DATASET:

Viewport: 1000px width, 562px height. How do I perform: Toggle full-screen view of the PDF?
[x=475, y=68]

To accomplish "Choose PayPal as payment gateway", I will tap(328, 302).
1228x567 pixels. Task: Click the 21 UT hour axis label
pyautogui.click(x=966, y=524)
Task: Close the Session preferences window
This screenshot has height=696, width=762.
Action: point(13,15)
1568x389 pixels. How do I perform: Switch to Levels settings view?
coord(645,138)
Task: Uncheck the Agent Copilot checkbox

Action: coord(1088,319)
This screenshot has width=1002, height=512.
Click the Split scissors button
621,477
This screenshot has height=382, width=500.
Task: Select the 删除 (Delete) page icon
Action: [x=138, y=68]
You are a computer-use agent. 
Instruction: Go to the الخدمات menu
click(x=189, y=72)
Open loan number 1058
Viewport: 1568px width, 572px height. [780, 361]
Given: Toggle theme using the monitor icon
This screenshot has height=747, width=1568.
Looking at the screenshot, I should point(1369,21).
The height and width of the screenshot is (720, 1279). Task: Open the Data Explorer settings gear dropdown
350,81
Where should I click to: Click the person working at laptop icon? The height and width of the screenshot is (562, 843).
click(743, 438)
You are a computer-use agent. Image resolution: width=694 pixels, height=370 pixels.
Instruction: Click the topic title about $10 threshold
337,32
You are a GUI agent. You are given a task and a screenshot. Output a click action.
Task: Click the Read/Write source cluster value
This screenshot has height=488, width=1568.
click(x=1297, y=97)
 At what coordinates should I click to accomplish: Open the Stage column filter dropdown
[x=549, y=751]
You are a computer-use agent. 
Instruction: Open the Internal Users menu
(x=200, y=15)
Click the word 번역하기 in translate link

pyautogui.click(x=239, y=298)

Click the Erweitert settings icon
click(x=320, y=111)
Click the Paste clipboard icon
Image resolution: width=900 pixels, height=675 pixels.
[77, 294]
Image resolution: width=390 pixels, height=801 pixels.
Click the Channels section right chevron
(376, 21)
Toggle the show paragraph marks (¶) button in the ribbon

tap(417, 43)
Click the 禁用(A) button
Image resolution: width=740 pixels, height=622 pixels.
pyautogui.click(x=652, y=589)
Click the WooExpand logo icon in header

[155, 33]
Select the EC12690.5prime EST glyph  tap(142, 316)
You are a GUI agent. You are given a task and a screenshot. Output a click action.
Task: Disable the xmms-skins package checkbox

TRY IT: Nothing is to be altered; retype each entry exactly.

ANSWER:
Viewport: 1000px width, 562px height. How do I perform: Toggle full-screen view of the PDF?
[x=475, y=68]

To accomplish "Choose PayPal as payment gateway", I will tap(328, 302).
1228x567 pixels. Task: Click the 21 UT hour axis label
pyautogui.click(x=966, y=524)
Task: Close the Session preferences window
This screenshot has height=696, width=762.
Action: point(13,15)
1568x389 pixels. How do I perform: Switch to Levels settings view?
coord(645,138)
Task: Uncheck the Agent Copilot checkbox

Action: coord(1088,319)
This screenshot has width=1002, height=512.
Click the Split scissors button
621,477
This screenshot has height=382, width=500.
Task: Select the 删除 (Delete) page icon
Action: [x=138, y=68]
You are a computer-use agent. 
Instruction: Go to the الخدمات menu
click(x=189, y=72)
Open loan number 1058
Viewport: 1568px width, 572px height. [780, 361]
Given: Toggle theme using the monitor icon
This screenshot has height=747, width=1568.
Looking at the screenshot, I should point(1369,21).
The height and width of the screenshot is (720, 1279). Task: Open the Data Explorer settings gear dropdown
350,81
Where should I click to: Click the person working at laptop icon? The height and width of the screenshot is (562, 843).
click(743, 438)
You are a computer-use agent. Image resolution: width=694 pixels, height=370 pixels.
Instruction: Click the topic title about $10 threshold
337,32
You are a GUI agent. You are given a task and a screenshot. Output a click action.
Task: Click the Read/Write source cluster value
This screenshot has height=488, width=1568.
click(x=1297, y=97)
 At what coordinates should I click to accomplish: Open the Stage column filter dropdown
[x=549, y=751]
You are a computer-use agent. 
Instruction: Open the Internal Users menu
(x=200, y=15)
Click the word 번역하기 in translate link

pyautogui.click(x=239, y=298)

Click the Erweitert settings icon
click(x=320, y=111)
Click the Paste clipboard icon
Image resolution: width=900 pixels, height=675 pixels.
[77, 294]
Image resolution: width=390 pixels, height=801 pixels.
Click the Channels section right chevron
(376, 21)
Toggle the show paragraph marks (¶) button in the ribbon

tap(417, 43)
Click the 禁用(A) button
Image resolution: width=740 pixels, height=622 pixels.
pyautogui.click(x=652, y=589)
Click the WooExpand logo icon in header

[155, 33]
Select the EC12690.5prime EST glyph  tap(142, 316)
You are a GUI agent. You are given a task and a screenshot. Output a click action.
Task: Disable the xmms-skins package checkbox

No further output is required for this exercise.